[OBJECTIVE]:
Rewrite the material from the line containing "Security Policy (102, 2395)" down through the line containing "Advanced search (1039, 75)", changing "Spool" to "Reel" and leaving everything else untouched.

(Dataset excerpt)
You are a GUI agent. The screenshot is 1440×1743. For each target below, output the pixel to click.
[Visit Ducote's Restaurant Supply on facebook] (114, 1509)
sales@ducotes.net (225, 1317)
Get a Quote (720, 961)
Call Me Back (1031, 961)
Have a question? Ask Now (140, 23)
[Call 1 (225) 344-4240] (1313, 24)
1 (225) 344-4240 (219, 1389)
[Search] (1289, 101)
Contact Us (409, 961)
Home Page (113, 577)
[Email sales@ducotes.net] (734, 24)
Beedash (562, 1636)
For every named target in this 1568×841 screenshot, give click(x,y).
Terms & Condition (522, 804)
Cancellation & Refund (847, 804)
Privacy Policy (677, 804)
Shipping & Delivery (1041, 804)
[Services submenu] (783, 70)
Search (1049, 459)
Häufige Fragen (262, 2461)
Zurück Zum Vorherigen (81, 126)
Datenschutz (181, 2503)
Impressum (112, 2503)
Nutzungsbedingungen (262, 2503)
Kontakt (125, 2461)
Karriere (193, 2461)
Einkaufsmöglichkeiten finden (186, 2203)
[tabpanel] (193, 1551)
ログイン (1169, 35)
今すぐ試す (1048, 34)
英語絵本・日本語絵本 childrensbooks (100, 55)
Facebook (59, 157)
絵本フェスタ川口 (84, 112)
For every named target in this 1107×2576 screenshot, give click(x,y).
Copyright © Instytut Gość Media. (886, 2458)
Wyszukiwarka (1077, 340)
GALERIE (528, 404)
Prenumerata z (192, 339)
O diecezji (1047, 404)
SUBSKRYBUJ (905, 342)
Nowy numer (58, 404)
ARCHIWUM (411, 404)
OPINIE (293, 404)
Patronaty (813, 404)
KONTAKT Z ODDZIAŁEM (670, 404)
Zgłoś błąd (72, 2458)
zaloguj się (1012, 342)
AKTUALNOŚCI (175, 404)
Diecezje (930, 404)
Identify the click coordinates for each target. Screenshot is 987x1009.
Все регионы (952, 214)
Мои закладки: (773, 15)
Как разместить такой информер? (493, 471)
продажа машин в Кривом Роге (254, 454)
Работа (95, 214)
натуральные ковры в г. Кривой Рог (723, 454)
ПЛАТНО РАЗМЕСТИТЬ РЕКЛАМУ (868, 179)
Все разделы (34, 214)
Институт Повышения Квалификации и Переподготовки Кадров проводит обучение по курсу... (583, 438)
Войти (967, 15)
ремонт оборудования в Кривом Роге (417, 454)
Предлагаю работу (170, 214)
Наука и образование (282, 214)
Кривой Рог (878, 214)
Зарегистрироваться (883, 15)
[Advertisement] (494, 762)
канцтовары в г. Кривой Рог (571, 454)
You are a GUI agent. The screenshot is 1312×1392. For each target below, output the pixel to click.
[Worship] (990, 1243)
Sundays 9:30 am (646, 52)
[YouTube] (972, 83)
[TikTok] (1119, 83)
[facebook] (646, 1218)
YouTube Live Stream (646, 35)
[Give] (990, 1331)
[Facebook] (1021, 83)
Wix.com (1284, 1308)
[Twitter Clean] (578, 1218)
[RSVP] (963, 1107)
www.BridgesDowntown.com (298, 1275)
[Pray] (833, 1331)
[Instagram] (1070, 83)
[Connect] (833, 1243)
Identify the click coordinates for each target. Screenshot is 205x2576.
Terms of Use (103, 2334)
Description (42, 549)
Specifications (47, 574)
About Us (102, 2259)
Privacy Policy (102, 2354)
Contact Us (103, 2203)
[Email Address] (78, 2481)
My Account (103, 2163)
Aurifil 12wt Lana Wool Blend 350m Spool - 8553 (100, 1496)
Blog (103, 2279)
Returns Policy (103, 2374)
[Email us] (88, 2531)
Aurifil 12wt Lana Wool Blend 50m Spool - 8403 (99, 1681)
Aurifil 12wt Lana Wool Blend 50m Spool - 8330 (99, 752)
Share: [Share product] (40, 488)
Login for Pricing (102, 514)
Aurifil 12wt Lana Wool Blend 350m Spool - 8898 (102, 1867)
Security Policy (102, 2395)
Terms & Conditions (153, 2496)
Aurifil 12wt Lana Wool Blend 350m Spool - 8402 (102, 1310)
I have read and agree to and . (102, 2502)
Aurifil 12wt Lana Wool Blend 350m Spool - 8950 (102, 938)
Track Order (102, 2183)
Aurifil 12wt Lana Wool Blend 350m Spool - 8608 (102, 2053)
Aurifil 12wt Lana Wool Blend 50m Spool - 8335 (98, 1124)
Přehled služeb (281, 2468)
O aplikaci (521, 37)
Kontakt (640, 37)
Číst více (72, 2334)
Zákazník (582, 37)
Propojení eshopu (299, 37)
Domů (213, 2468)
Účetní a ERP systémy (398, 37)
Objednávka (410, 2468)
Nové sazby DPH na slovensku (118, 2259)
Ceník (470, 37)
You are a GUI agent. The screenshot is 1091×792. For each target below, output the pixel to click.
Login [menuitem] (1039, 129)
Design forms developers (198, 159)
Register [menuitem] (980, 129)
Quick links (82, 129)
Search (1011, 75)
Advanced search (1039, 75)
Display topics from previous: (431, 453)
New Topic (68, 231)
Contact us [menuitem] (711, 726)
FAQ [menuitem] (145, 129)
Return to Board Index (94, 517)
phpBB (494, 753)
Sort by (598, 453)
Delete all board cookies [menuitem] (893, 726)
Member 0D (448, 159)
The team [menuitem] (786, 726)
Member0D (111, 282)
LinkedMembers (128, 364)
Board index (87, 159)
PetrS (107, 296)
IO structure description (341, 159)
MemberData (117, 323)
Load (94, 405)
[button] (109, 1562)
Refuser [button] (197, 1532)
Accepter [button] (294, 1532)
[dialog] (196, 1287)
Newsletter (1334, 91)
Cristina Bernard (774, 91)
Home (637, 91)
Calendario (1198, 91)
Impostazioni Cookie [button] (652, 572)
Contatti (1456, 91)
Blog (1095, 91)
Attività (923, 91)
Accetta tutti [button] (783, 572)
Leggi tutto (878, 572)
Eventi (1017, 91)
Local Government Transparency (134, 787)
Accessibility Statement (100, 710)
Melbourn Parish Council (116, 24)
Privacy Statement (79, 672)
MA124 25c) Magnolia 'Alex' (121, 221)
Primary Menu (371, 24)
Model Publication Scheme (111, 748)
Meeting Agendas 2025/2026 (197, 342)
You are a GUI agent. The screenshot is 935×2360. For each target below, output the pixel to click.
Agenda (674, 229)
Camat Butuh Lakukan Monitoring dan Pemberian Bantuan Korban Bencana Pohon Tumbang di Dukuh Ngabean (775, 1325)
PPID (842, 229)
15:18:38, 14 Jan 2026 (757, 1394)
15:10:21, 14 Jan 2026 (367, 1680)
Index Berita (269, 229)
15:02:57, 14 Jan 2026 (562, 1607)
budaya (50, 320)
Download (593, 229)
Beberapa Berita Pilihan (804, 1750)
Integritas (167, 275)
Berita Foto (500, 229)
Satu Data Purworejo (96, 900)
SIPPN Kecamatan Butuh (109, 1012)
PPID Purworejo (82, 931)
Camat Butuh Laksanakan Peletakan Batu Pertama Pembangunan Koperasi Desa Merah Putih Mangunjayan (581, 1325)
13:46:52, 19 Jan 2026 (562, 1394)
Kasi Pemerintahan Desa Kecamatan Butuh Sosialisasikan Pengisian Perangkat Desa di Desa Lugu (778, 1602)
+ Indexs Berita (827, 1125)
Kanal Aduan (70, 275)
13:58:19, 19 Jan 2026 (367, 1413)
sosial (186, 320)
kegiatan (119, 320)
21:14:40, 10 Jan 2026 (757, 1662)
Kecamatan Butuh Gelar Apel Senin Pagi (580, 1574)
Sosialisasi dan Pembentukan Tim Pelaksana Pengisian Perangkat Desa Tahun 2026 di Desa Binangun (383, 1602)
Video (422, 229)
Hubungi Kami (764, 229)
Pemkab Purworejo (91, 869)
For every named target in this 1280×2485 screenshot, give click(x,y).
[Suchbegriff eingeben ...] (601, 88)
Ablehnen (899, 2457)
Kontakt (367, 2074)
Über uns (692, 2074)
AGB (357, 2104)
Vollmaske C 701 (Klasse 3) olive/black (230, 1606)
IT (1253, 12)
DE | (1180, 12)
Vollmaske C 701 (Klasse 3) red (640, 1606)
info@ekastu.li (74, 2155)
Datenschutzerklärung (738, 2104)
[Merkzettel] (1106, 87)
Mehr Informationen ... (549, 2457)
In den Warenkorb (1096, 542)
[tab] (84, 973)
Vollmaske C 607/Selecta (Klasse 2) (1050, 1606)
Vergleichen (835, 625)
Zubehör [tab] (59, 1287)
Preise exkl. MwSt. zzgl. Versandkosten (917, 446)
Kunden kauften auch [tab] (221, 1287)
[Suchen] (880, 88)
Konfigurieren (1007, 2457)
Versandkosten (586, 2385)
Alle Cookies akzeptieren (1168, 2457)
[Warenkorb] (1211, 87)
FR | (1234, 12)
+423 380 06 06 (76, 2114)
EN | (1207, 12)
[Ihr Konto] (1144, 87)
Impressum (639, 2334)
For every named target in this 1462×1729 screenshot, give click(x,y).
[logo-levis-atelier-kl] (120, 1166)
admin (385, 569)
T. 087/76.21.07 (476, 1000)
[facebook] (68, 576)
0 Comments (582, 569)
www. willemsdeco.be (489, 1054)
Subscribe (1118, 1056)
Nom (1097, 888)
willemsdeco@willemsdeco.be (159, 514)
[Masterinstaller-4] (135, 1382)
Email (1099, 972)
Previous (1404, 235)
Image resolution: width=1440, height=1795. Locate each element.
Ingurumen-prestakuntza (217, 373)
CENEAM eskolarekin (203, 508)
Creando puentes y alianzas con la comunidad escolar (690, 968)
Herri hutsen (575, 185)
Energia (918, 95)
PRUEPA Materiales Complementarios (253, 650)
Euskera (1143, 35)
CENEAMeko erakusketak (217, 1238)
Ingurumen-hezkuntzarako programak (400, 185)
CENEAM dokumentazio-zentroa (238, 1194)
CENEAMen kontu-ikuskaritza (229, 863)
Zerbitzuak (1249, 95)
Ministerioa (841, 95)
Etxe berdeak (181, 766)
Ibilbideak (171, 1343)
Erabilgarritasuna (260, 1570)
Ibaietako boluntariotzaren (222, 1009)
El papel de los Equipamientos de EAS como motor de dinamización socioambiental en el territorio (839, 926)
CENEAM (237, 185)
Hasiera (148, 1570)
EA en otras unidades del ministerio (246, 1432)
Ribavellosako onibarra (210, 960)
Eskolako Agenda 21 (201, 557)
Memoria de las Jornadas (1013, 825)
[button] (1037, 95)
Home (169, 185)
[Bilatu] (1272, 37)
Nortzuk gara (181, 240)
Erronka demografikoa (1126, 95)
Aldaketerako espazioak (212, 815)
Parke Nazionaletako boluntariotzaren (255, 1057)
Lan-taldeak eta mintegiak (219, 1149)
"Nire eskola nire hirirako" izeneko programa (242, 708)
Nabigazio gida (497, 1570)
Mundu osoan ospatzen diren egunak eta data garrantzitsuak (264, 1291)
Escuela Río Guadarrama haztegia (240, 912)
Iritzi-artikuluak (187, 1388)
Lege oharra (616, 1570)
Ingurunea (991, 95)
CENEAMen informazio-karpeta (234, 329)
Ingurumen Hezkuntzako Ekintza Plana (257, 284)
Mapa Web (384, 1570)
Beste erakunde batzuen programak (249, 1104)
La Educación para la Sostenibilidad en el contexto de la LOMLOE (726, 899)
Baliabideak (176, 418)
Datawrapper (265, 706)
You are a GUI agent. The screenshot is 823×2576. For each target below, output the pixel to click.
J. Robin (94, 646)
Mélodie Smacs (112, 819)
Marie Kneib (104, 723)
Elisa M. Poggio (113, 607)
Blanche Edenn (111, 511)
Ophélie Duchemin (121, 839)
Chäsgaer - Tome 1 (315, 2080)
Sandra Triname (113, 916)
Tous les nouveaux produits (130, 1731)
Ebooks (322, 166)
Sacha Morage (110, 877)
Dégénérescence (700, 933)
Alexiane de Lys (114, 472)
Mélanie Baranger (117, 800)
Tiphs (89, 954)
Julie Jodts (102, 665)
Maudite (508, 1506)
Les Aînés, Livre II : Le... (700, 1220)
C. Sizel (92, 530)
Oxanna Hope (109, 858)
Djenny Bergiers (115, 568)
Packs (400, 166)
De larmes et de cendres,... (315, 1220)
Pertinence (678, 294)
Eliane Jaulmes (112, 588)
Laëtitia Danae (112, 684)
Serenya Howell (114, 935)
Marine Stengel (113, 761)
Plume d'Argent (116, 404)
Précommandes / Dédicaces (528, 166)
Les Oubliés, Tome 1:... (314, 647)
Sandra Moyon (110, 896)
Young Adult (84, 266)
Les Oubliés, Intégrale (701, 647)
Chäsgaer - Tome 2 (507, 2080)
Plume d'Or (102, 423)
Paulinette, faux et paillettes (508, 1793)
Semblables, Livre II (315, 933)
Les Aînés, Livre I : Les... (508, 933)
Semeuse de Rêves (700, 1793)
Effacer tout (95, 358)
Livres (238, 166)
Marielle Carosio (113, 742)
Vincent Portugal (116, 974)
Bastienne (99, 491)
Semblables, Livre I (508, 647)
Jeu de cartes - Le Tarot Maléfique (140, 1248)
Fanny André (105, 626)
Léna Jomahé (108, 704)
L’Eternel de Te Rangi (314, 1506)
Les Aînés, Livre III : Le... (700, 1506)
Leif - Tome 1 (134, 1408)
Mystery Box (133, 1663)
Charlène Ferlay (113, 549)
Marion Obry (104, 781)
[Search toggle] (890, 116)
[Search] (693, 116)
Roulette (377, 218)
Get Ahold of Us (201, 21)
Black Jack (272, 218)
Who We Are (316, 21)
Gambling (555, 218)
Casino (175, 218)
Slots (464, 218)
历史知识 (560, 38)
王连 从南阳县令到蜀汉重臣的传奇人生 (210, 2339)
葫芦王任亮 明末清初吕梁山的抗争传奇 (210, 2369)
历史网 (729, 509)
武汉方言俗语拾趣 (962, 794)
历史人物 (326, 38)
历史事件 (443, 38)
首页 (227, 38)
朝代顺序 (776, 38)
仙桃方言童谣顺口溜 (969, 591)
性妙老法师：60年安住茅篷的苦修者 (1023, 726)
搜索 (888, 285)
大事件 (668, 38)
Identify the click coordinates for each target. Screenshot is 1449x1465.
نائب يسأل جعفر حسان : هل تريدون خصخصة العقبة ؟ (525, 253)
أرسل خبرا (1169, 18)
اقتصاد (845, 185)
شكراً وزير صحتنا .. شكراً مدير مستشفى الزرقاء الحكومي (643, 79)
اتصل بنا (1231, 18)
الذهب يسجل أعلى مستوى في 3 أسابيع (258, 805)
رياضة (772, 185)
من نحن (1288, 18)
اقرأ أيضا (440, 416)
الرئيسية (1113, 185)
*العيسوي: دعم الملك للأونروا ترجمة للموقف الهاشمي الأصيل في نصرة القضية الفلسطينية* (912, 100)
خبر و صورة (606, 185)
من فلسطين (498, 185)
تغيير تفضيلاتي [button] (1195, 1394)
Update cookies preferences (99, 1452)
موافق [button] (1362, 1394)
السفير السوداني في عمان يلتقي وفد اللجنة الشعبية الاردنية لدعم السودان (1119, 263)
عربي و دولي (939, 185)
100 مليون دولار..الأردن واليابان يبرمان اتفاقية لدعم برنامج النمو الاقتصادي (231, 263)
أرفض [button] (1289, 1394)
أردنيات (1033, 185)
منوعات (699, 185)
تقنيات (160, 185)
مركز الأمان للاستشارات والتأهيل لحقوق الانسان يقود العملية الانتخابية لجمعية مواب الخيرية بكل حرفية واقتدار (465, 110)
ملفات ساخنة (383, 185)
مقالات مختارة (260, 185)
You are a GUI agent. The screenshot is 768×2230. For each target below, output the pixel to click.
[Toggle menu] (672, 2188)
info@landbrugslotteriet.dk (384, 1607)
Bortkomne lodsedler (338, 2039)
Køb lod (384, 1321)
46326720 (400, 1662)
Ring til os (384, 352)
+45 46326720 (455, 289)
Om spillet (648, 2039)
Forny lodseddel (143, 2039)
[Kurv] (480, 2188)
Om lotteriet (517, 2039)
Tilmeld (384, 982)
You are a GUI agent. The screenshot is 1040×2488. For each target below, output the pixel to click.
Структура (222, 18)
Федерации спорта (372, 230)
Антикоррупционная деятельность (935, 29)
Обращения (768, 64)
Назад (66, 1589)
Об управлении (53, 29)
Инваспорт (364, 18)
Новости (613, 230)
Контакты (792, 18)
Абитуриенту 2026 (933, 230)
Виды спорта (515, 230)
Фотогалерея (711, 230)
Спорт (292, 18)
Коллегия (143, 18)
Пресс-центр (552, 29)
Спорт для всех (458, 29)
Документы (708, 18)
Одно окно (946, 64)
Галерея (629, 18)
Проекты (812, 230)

[RESPONSE TO THIS EXERCISE]:
Security Policy (102, 2395)
Terms & Conditions (153, 2496)
Aurifil 12wt Lana Wool Blend 350m Reel - 8402 (102, 1310)
I have read and agree to and . (102, 2502)
Aurifil 12wt Lana Wool Blend 350m Reel - 8950 (102, 938)
Track Order (102, 2183)
Aurifil 12wt Lana Wool Blend 350m Reel - 8608 (102, 2053)
Aurifil 12wt Lana Wool Blend 50m Reel - 8335 (98, 1124)
Přehled služeb (281, 2468)
O aplikaci (521, 37)
Kontakt (640, 37)
Číst více (72, 2334)
Zákazník (582, 37)
Propojení eshopu (299, 37)
Domů (213, 2468)
Účetní a ERP systémy (398, 37)
Objednávka (410, 2468)
Nové sazby DPH na slovensku (118, 2259)
Ceník (470, 37)
You are a GUI agent. The screenshot is 1091×792. For each target below, output the pixel to click.
Login [menuitem] (1039, 129)
Design forms developers (198, 159)
Register [menuitem] (980, 129)
Quick links (82, 129)
Search (1011, 75)
Advanced search (1039, 75)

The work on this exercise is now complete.